La Audiencia Provincial de Cuenca ha confirmado íntegramente la condena impuesta a un hombre por tres delitos de maltrato en el ámbito de la violencia de género contra su pareja, desestimando el recurso de apelación que la defensa de este había presentado contra la sentencia dictada en primera instancia por la Sección de lo Penal del Tribunal de Instancia de Cuenca. La resolución, dictada el 14 de abril de 2026 por la Sección Primera de la Audiencia Provincial de Cuenca, ratifica la sentencia emitida el 5 de febrero de 2026 y mantiene las penas impuestas al acusado, así como las medidas de protección acordadas en favor de la víctima.
Según los hechos probados que la Audiencia ha dado por válidos, sobre el acusado pesaba desde el 25 de junio de 2024 una orden judicial que le prohibía acercarse a menos de 500 metros de su entonces pareja, así como comunicarse con ella por cualquier medio. La medida cautelar había sido acordada por el Juzgado de Instrucción número 1 de Tarancón y le fue notificada el mismo día. Pese a ello, ambos reanudaron la convivencia y convivieron juntos en una vivienda de Uclés al menos entre enero y el 9 de abril de 2025. Durante ese periodo, la sentencia considera acreditadas tres agresiones. La primera se produjo a comienzos de marzo de 2025, cuando el acusado propinó un bofetón a la mujer al tiempo que le decía que la iba a matar y a cortar la piel a tiras. La segunda ocurrió el 6 de marzo de 2025 en el Hospital Virgen de la Luz de Cuenca, donde la víctima se encontraba ingresada tras dar a luz al hijo común de la pareja, momento en el que recibió un puñetazo en la cara. La tercera agresión tuvo lugar durante la madrugada del 9 de abril de 2025, cuando el condenado golpeó a la mujer en la oreja, espalda, costado y piernas, además de cortarle el pelo con una navaja y volver a amenazarla.
Como consecuencia de estos hechos, la víctima sufrió diversas lesiones, entre ellas inflamación en el conducto auditivo derecho y hematomas en extremidades superiores e inferiores. El informe forense determinó un periodo de curación de diez días, todos ellos de perjuicio básico, sin necesidad de tratamiento médico o quirúrgico posterior. La sentencia condenó al acusado como autor de tres delitos de maltrato según los artículos 153.1 y 153.3 del Código Penal. La condena estipulaba la suma de tres años de prisión por los tres delitos de maltrato, además de la privación del derecho a la tenencia y porte de armas durante tres años y la prohibición de acercarse o comunicarse con la víctima durante dos años. Asimismo, fue condenado a indemnizar a la perjudicada con 600 euros más los intereses legales correspondientes. La resolución también mantuvo la medida cautelar de protección y la situación de prisión provisional del acusado, donde permanecía desde el 10 de abril de 2025. Por otro lado, el tribunal lo absolvió de los delitos continuados de amenazas y de quebrantamiento de condena por los que también había sido acusado.

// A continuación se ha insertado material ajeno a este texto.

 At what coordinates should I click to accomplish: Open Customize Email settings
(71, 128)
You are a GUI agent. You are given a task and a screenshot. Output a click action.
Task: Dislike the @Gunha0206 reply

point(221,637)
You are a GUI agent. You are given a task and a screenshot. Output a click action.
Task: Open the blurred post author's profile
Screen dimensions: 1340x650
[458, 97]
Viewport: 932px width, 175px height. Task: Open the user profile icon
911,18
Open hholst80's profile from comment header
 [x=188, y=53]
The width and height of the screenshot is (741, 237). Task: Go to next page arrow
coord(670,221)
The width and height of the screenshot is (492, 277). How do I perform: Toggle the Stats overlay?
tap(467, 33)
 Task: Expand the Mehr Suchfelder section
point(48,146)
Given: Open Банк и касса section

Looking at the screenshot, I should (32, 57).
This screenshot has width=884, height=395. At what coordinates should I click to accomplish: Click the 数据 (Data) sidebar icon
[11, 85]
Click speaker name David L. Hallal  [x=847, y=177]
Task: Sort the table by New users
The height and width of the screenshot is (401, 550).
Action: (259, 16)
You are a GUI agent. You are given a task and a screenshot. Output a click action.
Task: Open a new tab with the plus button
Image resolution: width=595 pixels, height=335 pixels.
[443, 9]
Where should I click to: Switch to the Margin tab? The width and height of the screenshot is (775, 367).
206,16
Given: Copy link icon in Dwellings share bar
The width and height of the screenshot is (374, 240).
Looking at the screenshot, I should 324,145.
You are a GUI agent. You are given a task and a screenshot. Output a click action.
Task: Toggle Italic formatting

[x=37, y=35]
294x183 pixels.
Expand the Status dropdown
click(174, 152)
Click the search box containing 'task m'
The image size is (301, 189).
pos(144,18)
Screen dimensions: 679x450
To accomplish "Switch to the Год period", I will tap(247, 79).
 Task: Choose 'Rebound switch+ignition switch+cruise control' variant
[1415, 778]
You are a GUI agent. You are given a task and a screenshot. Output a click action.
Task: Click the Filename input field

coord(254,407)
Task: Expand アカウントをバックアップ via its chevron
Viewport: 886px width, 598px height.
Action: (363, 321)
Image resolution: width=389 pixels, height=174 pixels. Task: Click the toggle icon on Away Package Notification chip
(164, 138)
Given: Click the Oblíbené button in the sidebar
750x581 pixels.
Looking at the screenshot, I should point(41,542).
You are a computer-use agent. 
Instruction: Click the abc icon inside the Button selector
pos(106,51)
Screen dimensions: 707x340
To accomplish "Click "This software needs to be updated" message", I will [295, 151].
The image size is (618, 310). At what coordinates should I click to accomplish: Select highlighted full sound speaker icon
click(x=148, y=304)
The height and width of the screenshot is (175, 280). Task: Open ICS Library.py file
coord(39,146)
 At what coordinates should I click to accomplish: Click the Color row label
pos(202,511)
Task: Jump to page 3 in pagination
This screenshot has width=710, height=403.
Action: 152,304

En su recurso de apelación, la defensa cuestionó, en primer lugar, la validez de la declaración prestada por la denunciante durante la fase de instrucción, que fue incorporada al juicio al no haberse podido localizar a la víctima. La Audiencia rechaza este argumento al recordar que la defensa mostró su conformidad con esa decisión durante el juicio y que, además, la incorporación de la declaración cumplía los requisitos previstos en la ley. El recurso también solicitaba la aplicación de una eximente o, subsidiariamente, una atenuante por un supuesto síndrome de abstinencia que habría afectado al acusado en el momento de los hechos. La Sala considera que no existe base probatoria suficiente para acreditar una alteración de sus capacidades y señala que las manifestaciones autoexculpatorias del propio condenado, el recuerdo impreciso de una médico sobre alguna crisis de ansiedad y determinados comportamientos descritos por un agente de la Guardia Civil resultan insuficientes para sustentar esa pretensión.
Tras analizar ambos motivos, la Audiencia Provincial de Cuenca acordó desestimar el recurso de apelación y confirmar íntegramente la sentencia dictada en primera instancia. Además, declaró de oficio las costas de la apelación al no apreciar temeridad ni mala fe en la interposición del recurso. La resolución no es firme y únicamente puede ser recurrida en casación ante la Sala Segunda del Tribunal Supremo en los términos previstos por la Ley de Enjuiciamiento Criminal.